Marriott International and its subsidiary, Starwood Hotels, will pay $52 million and implement a comprehensive data security program as part of a settlement concerning major data breaches from 2014 to 2020, affecting more than 344 million customers.

Under the agreement, Marriott and Starwood are required to establish an extensive data protection program and provide U.S. customers with the ability to request the deletion of their personal information.

Marriott International, a large hospitality corporation managing over 7,000 properties worldwide, acquired Starwood Hotels in 2016, assuming responsibility for securing the data of both companies’ clients.

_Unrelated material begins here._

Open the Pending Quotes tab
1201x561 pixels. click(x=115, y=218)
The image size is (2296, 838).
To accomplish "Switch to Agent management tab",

The FTC highlighted several instances in which Marriott failed to adequately safeguard customer data:

• The first incident occurred in 2014 when Starwood experienced a data breach that compromised customers’ payment cards. This breach went undetected for 14 months, significantly increasing the risks to affected users.
• The second incident involved hackers gaining access to 327 million Starwood customer accounts, including 5.25 million unencrypted passport numbers. This breach began in July 2014 but wasn’t discovered until 2018, leaving customers vulnerable for years.
• The third incident directly impacted Marriott. In 2020, attackers accessed the personal data of 5.2 million customers, including their names, email addresses, mailing addresses, phone numbers, birth dates, and loyalty program account details. However, Marriott did not detect the breach until February 2020.

The FTC accused Marriott and Starwood of misleading customers about their data security practices. Key issues included weak passwords, outdated software, and insufficient oversight of the IT infrastructure.

As part of the settlement, Marriott and Starwood are required to:

• Establish a comprehensive data protection program, subject to external assessments every two years and annual certifications for 20 years.
• Minimize data retention to the necessary minimum and inform customers of the reasons for data collection.
• Allow customers to request a review of unauthorized account activity and the restoration of lost loyalty points.
• Provide customers with the option to request the deletion of personal information associated with their email or loyalty account.
• Ensure transparency in data protection practices and prohibit any misrepresentation of how personal data is handled.

Marriott also reached a separate agreement with 49 U.S. states and the District of Columbia, committing to pay $52 million to resolve claims related to the aforementioned incidents.